University of Heidelberg, Germany
The Notary Paulos and the Last Greek Legal Documents from Islamic Egypt
When the Arabs arrived in Egypt, Greek had been the dominant language in the public sphere for almost a millennium. After the conquest it continued to be employed as an administrative language well into the 8th, perhaps even until the early 9th century. For private documents, however, Coptic gradually became the language of choice – likely continuing a trend that began in the Byzantine period. The last dateable Greek legal document from Egypt is a compromissum (an agreement by both parties to abide by a judgement) written by the Heracleopolite notary Paulos in 719. This text, as well as a few others by the same notary constitute a small dossier which sheds light of the usage of Greek and the scribes behind it some 70 years after the Islamic conquest. Paulos‘ dossier may even illustrate those changing times, given that his signature may in fact contain Arabic characters. This paper will analyze and contextualize Paulos’s dossier, as well as its importance for language status in early Islamic Egypt.
University of Copenhagen, Denmark
A Village Scribe on the Eve of Change
The Theban village Djeme has provided a wealth of material dated almost entirely after the Arab conquest. This corpus of Coptic documents sheds light on everyday life, as well as the changes being introduced across Egypt, especially in terms of how the new rulers tightened the reins on tax administration. While the scribe Aristophanes son of Johannes is the best attested scribe from Djeme, his career started at a time when changes had already been wrought, in the mid-720s. His use of language and palaeography reflect wider trends found elsewhere in the country, which produced the scribal environment within which he emerged. He was not, however, the first scribe in the village.
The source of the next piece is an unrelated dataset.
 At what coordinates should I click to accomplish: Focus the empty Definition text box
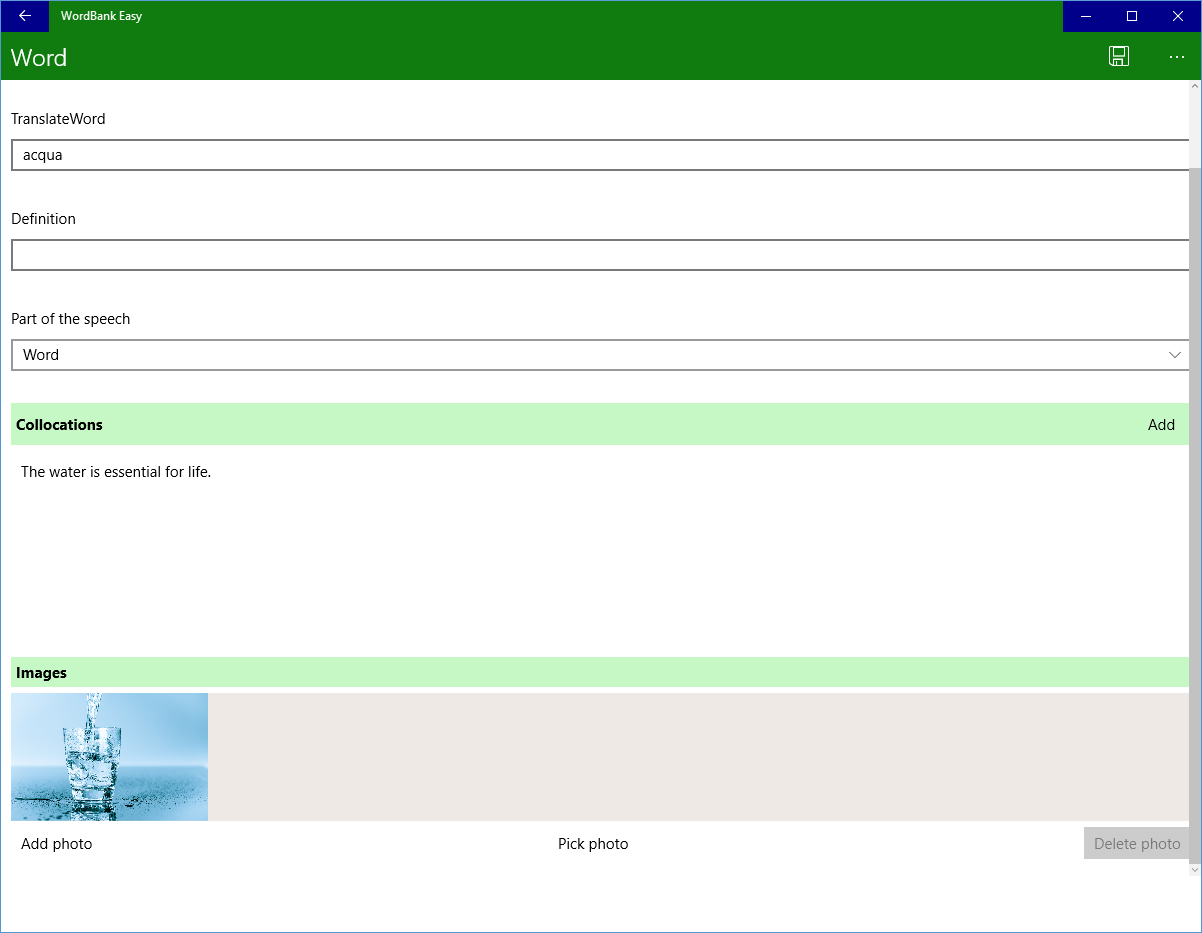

In 698, the scribe Psate son of Pisrael wrote P.CLT 1, involving the monastery of St. Paul at Dra Abu el-Naga, and over the next two decades he wrote legal documents for residents of Djeme. During this time, for over a decade between ca. 713–725, he also wrote tax receipts—the largest number written by a single man in the village, surpassing the figure produced by Aristophanes at the end of the 720s. Psate was the first scribe to write tax receipts in the village. He wrote receipts in Coptic and Greek, and used formulae that were not employed by later scribes, notably Aristophanes and his contemporary Cyriacus son of Petros.
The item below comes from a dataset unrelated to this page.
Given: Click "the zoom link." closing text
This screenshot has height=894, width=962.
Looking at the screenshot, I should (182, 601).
While Aristophanes’ scribal practices can be linked to those found elsewhere in the country, Psate used different formulae and wrote in a different style. Examination of the documents that he produced, and the individual history of this man working at the turn of the eighth century, allows questions to be asked of the effect of new changes on villages in the country to those that can be asked of Aristophanes’ dossier, and how these changes were introduced using established scribes. Rather than impose external administrators upon the village, change was facilitated by continuity of personnel, reducing the level of disruption and paving the way for the decades to come.
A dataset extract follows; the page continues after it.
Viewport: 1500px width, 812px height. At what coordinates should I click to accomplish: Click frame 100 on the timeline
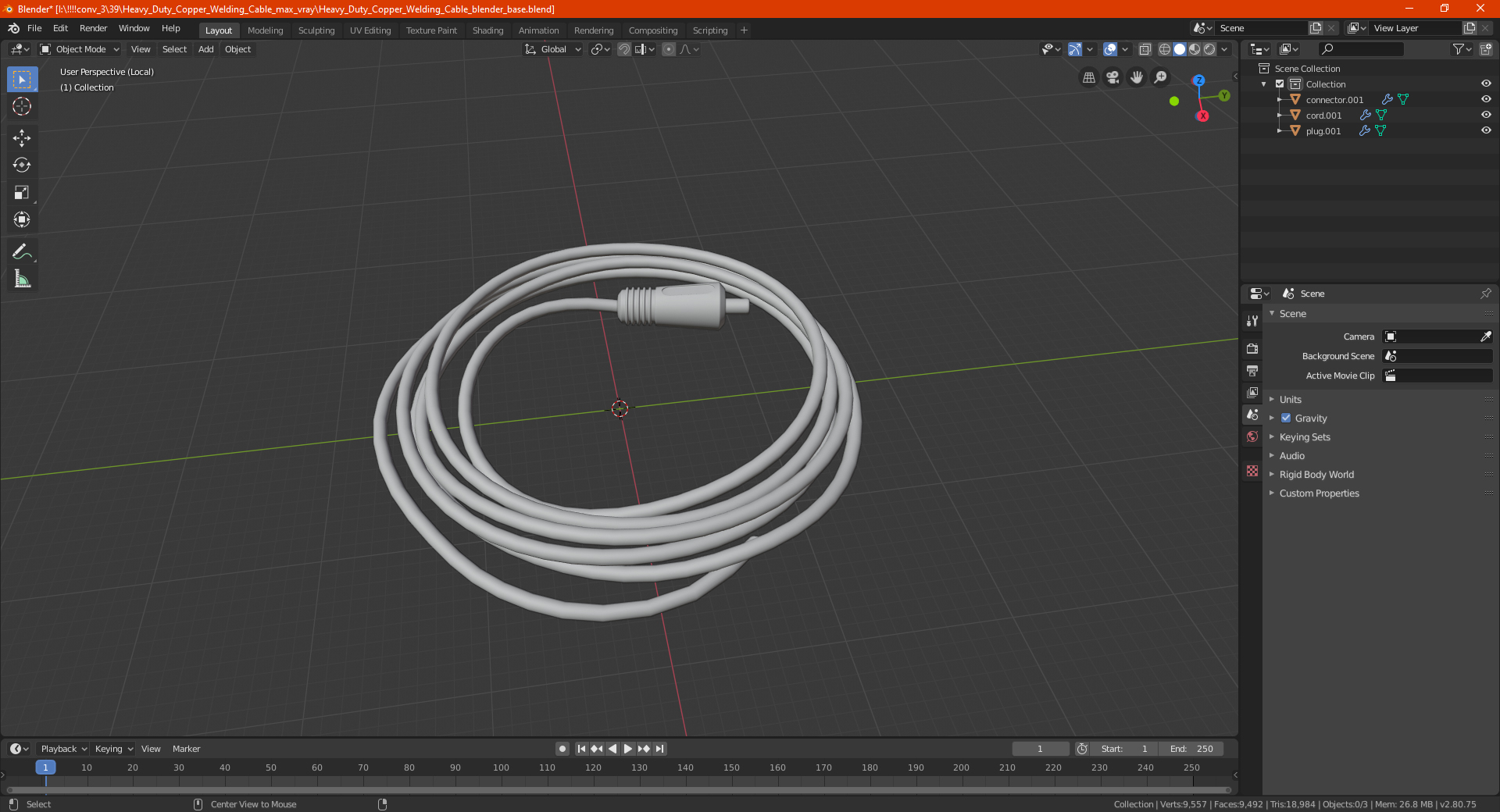pyautogui.click(x=501, y=767)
Austrian National Library (Vienna), Austria
Petosiris the Scribe
CPR XVI 4 is an Arabic letter on papyrus (Heracleopolis, early 8th c. CE) sent by a Muslim official to his colleague in office, a certain Petosiris. The astonishing fact that the latter could not only read and write in Arabic but was treated as an equal partner while still nominally a Copt renews questions about an interrelatedness of social and linguistic milieus in Egypt after the Arab conquest. Petosiris brings to mind similar cases of multilingual competence, where scribes had Arabic names but could understand Greek (SB VI 9576) or even write in Coptic (CPR II 228 et al.). Those early cultural border crossers were essential in a period of imperial transition but reveal our little knowledge about the handling of affairs on a ground level. In my paper I will highlight the socio-economic background of Petosiris and classify him into a typology of administrators in early Islamic Egypt. The ways of how he and his like were integrated or exchanged by the new rulers explain possible motives for loyalty and are indicative for the character and ‘quality’ of Muslim domination.
École pratique des hautes études (Paris), France
The Figure of Apollos, Father of Dioscorus, in the Light of Coptic Letters from Aphrodito (6th c. CE)
Coptic letters from the bilingual archives of Aphrodito, which have suffered from long neglect, reveal new information on the figure of Apollos, father of Dioscorus. The first half of the sixth century saw this individual occupying, sometimes concurrently, the functions of first-of- the-village (prôtocômêtês), of administrator (dioikêtês) of a large landowner, and of founder of his own monastery. Four Coptic letters held in Cairo give us the opportunity to supplement the information provided by the Greek documents about his offices. Moreover, Apollos’ Coptic letters provide additional information concerning the bilingualism of the village elite, replacing it in the family archives and offer us a rare example of paleographic case study with specific traits for each language (Greek-Coptic bigraphism).